1. What's something you already have that you've been underusing?

2. Can they send these trucks to Hamilton? Our streets are brutal.

05/12/2026

GM made headlines this week for laying off hundreds of IT workers — replacing them with people who have stronger AI skills. It's a bold move if you're a corporation with deep pockets and a revolving door of talent. For small businesses, the lesson is different.

You can't churn through your team every time the technology shifts. And you don't need to. The people who already know your business — your clients, your processes, the way things actually work day to day — are an asset that a new hire with AI skills doesn't automatically replace. Institutional knowledge is real, and it matters.

The smarter move is upskilling. One focused training session. One new tool introduced gradually. One team member who becomes your in-house point person on AI. It doesn't have to be expensive or complicated.
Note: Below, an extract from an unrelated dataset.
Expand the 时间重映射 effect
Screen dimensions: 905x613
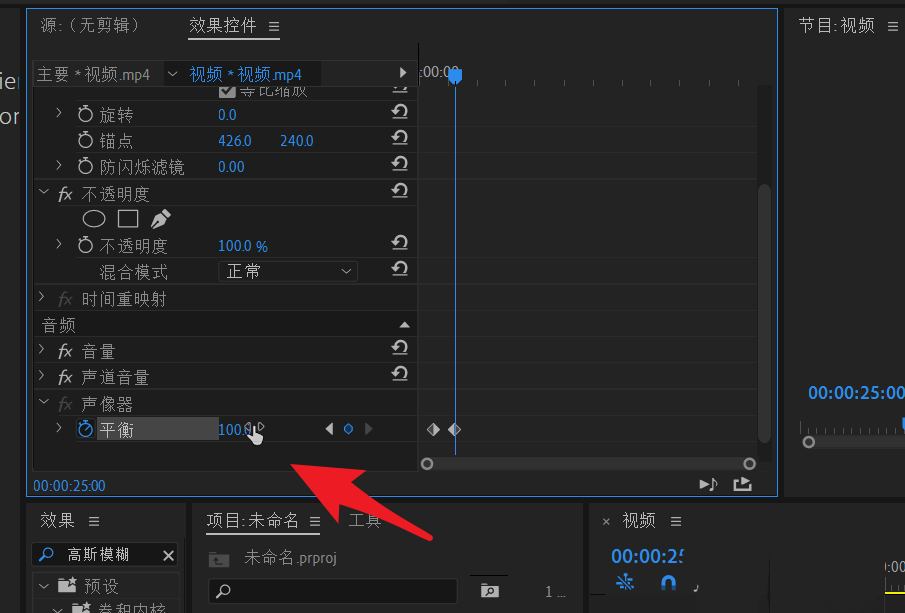coord(44,298)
It just has to start somewhere.

Are you thinking about how AI fits into your team's workflow — or does it still feel like something you'll deal with later?

05/11/2026

Anthropic published something this week that I think deserves more attention than it's getting. Their research team found that fictional portrayals of AI as villains — the thrillers, the sci-fi, the "robot turns on its creator" genre — actually influenced how Claude behaved during testing. The model absorbed those cultural stories and acted on them.

I've been in leadership for 30 years, and this pattern isn't surprising to me. The stories people carry about themselves and their tools shape what they do with them. A business owner who believes technology is threatening will always be reactive to it. Someone who believes it's a tool they can learn to direct will use it to actually build something.

For anyone thinking about AI adoption right now: the assumptions you inherited about this technology matter. Most of them came from entertainment, not experience. It might be worth checking which ones you're still running on.

What's the mental model you started with when it comes to AI — and has it changed?